São Paulo - Sexta-feira, em plena véspera de Natal, o Flamengo anunciou Júlio César Leal como o seu novo técnico para 2005. Na mesma toada, os rebaixados Grêmio e Vitória também apresentaram os seus novos comandantes para tentar trilhar o caminho de retorno à Primeira Divisão do Campeonato Brasileiro.
Enquanto o ex-zagueiro Hugo De León assumiu o time de Porto Alegre, em Salvador Renê Simões batia o martelo para dirigir o rubro-negro baiano.
Seis dias depois da rodada final do Campeonato Brasileiro, 11 equipes da elite já dispensaram seus treinadores uma a mais do que no ano passado, levando-se em conta o período até 31 de dezembro.
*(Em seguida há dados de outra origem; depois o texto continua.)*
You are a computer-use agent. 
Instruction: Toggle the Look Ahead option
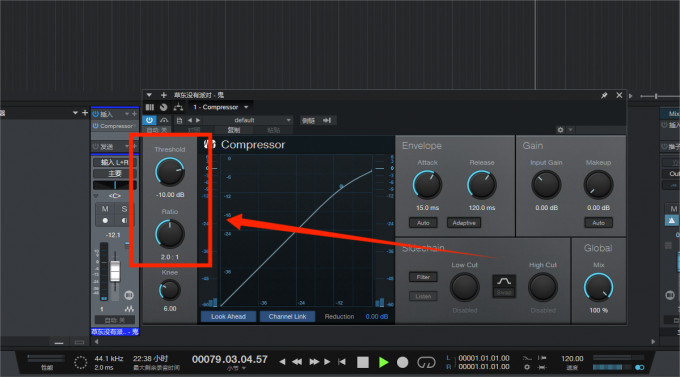tap(228, 317)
Assim, Atlético Paranaense, Criciúma, Cruzeiro, Figueirense, Flamengo, Fluminense, Goiás, Grêmio, Paysandu, São Caetano e Vitória buscarão dias melhores em 2005 com novos homens da prancheta.
E a onda de mudanças pode não parar por aí. A troca de treinadores tende a aumentar, já que mais cinco equipes ainda buscam a definição de um comandante. Atlético-MG, Atlético-PR, Paraná, Juventude e o ascedente Fortaleza, que perdeu Zetti para o São Caetano, tentam definir seu comandante até o início da próxima temporada, em janeiro.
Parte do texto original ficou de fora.